I love dubstep music, and for a while now I've been wanting to create some. So.....I forked over $43 bucks out of my Christmas money and bought a digital music kit.

Then I made a flipping epic beat (no, really. It was fantastic) and the program decided to freeze on me and I lost the whole track. Guh.

I cried.

And then I went and watched Pentatonix music videos and Andy Grammer's Keep Your Head Up and Superfruit's Try Not To Laugh video and felt tons better. Then I went and discovered some more interviews and the like and now I feel bummed again. Silly little crush I've got. I'll get over it. I was obsessed with Jamie Campbell Bower and his voice/smile/hair/personality for a while, and now I'm okay. It looks like Avi Kaplan is the new obsession. Why do I always end up picking the quiet ones to like? Can I hear you say "I'ma teach you how to love?" (My favorite line from their song Love Again...of course it's Avi's line. That bass voice is whoa.) Seriously. Pentatonix is awesome.

Okay. Now that I'm done with that....I ought to go to sleep. But I'm not tired. I stay up late every night into the wee hours watching Pentatonix videos and Superfruit videos. Not good....

Meh. Laters!!!! I'm going to go watch the Try Not to Laugh video again and get happy and then go to sleep.
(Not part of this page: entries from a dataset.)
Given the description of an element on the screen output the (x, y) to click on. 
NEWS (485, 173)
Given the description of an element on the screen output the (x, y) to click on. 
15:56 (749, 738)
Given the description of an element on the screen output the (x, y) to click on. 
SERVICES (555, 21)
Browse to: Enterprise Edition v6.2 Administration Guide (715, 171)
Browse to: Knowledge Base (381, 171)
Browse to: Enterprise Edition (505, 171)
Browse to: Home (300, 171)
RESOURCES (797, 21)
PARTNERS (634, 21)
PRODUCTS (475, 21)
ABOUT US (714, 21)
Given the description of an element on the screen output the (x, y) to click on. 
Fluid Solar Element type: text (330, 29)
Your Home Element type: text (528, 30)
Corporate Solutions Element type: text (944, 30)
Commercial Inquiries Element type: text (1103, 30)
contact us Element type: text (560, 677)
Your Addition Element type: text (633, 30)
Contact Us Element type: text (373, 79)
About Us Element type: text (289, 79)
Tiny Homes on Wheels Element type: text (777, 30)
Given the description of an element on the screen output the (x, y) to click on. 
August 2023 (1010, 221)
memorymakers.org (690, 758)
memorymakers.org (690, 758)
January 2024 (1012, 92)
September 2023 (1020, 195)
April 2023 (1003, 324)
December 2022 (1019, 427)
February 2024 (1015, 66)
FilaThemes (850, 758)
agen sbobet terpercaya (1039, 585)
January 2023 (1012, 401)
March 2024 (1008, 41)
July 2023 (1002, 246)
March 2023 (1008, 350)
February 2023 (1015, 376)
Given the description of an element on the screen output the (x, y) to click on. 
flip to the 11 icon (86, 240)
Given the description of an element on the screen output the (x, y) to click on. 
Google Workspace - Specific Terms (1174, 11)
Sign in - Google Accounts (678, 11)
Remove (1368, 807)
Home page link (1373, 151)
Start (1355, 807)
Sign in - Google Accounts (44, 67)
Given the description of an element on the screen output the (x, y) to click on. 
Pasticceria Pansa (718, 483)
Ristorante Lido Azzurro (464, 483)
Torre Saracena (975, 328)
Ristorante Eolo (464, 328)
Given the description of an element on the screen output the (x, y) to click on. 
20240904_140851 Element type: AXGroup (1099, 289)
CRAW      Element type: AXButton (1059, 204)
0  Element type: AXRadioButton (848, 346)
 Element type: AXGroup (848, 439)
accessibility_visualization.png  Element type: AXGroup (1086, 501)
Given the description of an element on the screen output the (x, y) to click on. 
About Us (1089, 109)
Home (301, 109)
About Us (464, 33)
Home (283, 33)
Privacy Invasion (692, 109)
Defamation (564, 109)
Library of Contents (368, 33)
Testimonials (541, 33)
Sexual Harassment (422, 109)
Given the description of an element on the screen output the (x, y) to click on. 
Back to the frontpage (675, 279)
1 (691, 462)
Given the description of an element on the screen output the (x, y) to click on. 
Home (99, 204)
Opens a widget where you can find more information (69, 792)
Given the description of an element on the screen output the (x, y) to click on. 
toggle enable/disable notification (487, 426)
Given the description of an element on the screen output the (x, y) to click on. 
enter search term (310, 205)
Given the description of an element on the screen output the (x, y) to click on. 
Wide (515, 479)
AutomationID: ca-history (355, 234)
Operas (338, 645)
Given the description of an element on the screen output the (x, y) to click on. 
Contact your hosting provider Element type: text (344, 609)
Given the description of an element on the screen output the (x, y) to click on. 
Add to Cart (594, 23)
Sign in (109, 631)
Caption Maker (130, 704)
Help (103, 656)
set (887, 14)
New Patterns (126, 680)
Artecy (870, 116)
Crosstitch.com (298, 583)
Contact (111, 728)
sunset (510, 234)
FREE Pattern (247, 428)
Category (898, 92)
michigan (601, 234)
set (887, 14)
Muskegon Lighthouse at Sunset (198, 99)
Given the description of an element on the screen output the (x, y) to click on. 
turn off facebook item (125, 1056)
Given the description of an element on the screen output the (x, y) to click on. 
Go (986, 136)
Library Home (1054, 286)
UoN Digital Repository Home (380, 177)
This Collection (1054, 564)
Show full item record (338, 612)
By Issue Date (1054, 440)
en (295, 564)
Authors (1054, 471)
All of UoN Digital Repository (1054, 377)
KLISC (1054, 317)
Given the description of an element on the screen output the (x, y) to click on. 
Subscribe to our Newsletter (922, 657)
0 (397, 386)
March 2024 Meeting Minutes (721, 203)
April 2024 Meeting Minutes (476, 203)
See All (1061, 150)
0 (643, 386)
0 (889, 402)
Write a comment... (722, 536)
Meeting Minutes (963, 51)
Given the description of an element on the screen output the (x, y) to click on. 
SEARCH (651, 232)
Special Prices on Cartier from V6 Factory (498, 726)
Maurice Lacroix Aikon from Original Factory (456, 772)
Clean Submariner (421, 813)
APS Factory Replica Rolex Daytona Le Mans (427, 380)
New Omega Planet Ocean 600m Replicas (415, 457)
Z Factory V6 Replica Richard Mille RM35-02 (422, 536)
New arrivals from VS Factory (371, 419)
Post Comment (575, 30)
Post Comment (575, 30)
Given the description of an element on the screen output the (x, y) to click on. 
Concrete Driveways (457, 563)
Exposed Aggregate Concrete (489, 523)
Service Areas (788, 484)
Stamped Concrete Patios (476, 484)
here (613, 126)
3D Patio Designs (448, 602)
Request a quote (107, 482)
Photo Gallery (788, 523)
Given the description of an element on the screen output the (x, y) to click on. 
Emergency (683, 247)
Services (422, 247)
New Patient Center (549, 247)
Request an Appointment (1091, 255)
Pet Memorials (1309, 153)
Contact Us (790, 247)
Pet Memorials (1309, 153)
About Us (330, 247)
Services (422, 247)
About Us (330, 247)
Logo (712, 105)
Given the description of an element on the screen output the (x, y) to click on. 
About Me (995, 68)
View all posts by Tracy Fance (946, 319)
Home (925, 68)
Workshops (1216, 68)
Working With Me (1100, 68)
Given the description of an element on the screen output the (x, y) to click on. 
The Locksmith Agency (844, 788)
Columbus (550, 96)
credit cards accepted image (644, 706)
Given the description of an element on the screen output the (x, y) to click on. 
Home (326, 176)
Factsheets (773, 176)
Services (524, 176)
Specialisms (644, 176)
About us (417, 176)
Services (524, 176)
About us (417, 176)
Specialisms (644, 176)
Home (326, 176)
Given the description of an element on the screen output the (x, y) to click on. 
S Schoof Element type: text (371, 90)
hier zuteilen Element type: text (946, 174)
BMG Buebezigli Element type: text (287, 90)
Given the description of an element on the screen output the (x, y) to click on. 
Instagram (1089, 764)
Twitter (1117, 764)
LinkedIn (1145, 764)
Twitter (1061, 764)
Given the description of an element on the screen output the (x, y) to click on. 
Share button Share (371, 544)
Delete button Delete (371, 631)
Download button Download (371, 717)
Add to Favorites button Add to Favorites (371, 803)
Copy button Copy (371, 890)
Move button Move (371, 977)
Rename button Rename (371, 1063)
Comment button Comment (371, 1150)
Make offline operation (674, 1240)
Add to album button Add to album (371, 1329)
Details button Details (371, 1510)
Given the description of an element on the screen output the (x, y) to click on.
OH! BTW...Lindsey Stirling has a new song/album out called Shatter Me... lawd. I had the jitters by the time the song was done. She is amazing.

Monday, December 29, 2014

Science. Writing. Music. Me.

Tuesday, December 16, 2014

2014

hi. i blog.
I'm talking to a guy I met at a party who is ten years older than me (yikes). Don't see that going anywhere. I'm teaching myself to sing (that's definitely going somewhere). I'm going to finish my novel in 2015. I'm going vegan again in January (or is it vegetarian)? I use parentheses a lot (have you noticed)? I still blog. It's been four years. I'm terribly insecure, yet people have told me I come across as confident (how the heck does that work?) I've got one less problem without you. Yes you. I love Christmas but have had a hard time getting into the spirit this year. I'm a Pentaholic (Pentatonix is the best band in the universe and I'm going to meet them one day.) I make youtube videos. No I don't. Sometimes I do. I will, more. I love water. I need to move out on my own. Soon. I have two cats, three goldfish, and a Betta fish (yes, another one. I'm trying again). I can play lots of instruments just by picking them up. Well. The guitar, the piano, the drums and the clarinet. Is that a lot? Apparently my favorite color is red. I thought it was green. (It used to be purple). I have a job. No, not a career. A job. I'm working on my career. I still want to travel, but I haven't figured out how to pay for that yet. I will. I don't like interacting with people, but my job requires it. Ugh. It's not so bad, really. I want an iPhone. I don't know how to use one. I just realized that I shut myself down a lot. That's not good. Let's be better. I'm good at things. Negotiating. Writing. Listening. Drawing. Singing. (uh, I'm getting there). I can rap (who knew?) I'm a flaky sort of person when it comes to appointments and responsibilities. I like to sit cross-legged a lot. I hate when people spell "a lot" as "alot." I met jamie campbell bower this year and he spoke to me and signed my book. I want kids some day. When I'm at work I'm convinced I don't want kids. I'm also convinced I don't want kids whenever I get my period. But that's normal. I finally have fairy lights in my bedroom but I need pingpong balls to turn them into lanterns. My hair is finally waist-length. I'm learning to come to terms with my acne scars and love them. They're a part of me. I have a car. Her name is Katniss. I've started grad school for the career I really want. I'm becoming strong again. On the inside. Where it counts. I am learning to be me.